都内の大通りにも朝から、スポーティーなマシンを前屈みになって、さっそうと通り過ぎる自転車通勤者が目立ってきた。そんな彼らの悩みが駐輪場と「汗」の処理だ。シャワーやロッカーを完備した施設が都内にでき、利用料はやや高いにもかかわらず、「空き待ち」状況だ。「こうした施設がもっと増えれば、通勤者は拡大する」と指摘する関係者もいる。
「自転車通勤をしたいが汗が気になる」
自転車通勤者は通称、自転車ツーキニストとも呼ばれ、男性、女性を見かけることが増えた。中には、自転車通勤による通勤手当を出しはじめた企業もある。
NPO法人自転車活用推進研究会の理事長、小林成基(こばやし・しげき)さんによると、自転車通勤者の心理は、健康志向の高まりから自転車を選び、そうして通勤にも挑戦――というように段階的にはまっていくのだと指摘する。もっとも、自転車通勤にはもちろん、メリットとデメリットがある。
メリットには交通費が節約できること、満員電車を避けることできることなどが挙げられる。ペダルをこぐ全身運動は目が覚めるし、気分がさわやかにもなる。それによって、午前中の仕事にも集中力をもって取り組める。
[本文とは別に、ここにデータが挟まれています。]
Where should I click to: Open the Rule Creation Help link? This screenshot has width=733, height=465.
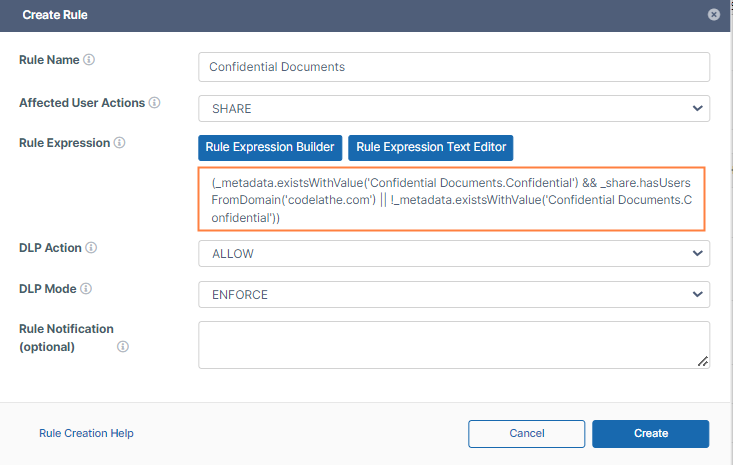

反対に、デメリットは「駐輪場」と「汗」の問題だ。とりわけ通勤者の多くは比較的、高価なロードバイクやクロスバイクを利用している。値段にして数十万~数百万円ともなれば、盗難の心配もあって、置き場所には困る。そして、汗。Q&Aサイトなどにもいくつか、自転車通勤をしたいが汗が気になる。周囲に不快感を与えたらどうしようか――そんなカキコミも見られ、多くのツーキニストが頭を悩ませているようだ。